Les autorités administratives ne les ont pas jugés réalistes :
L'inspection des installations classées a rappelé à la société Valgo par courrier de 2022, que la quantité de laine minérale évacuée (84 tonnes) ne correspond pas à la quantité récupérée (248 tonnes) et encore moins à l'estimation de 750 tonnes indiquée lors de la visite d'inspection de 2020
Préfecture Seine-MaritimeArrêté préfectoral du 21 mars, page 6
En outre, des incohérences ont été constatées entre les volumes de déchets chargés dans les camions et le tonnage de laine isolante à évacuer.
A cette équation, se sont ajoutés des témoignages :
" L'inspection des installations classées a reçu des témoignages évoquant un enfouissement de laine minérale, parfois en mélange avec des hydrocarbures" précise l'arrêté préfectoral.
La défense de la société Valgo face aux investigations de la préfecture
L'arrêté préfectoral précise que la société Valgo s'était défendue en 2023 de dissimulation de déchets enfouis.
" Aucune investigations ou suites ne sont ainsi justifiées concernant la laine minérale, aucun enfouissement n'ayant été établi et alors que tous les justificatifs de l'élimination de cette laine ont été fournis" (courrier de décembre 2023)

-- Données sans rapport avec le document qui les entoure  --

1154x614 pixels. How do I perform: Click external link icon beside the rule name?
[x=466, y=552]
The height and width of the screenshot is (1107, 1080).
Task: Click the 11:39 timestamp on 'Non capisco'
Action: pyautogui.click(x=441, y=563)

L'arrêté préfectoral conclut :
"Les faits rapportés montre que les enfouissements réalisés l'étaient en toute connaissance de cause par une société supposée être au fait de la réglementation relative à la gestion des déchets, des sols pollués, en dépit des interdictions qui lui avait été rappelées"
La société Valgo dispose d'un délai de recours de deux mois.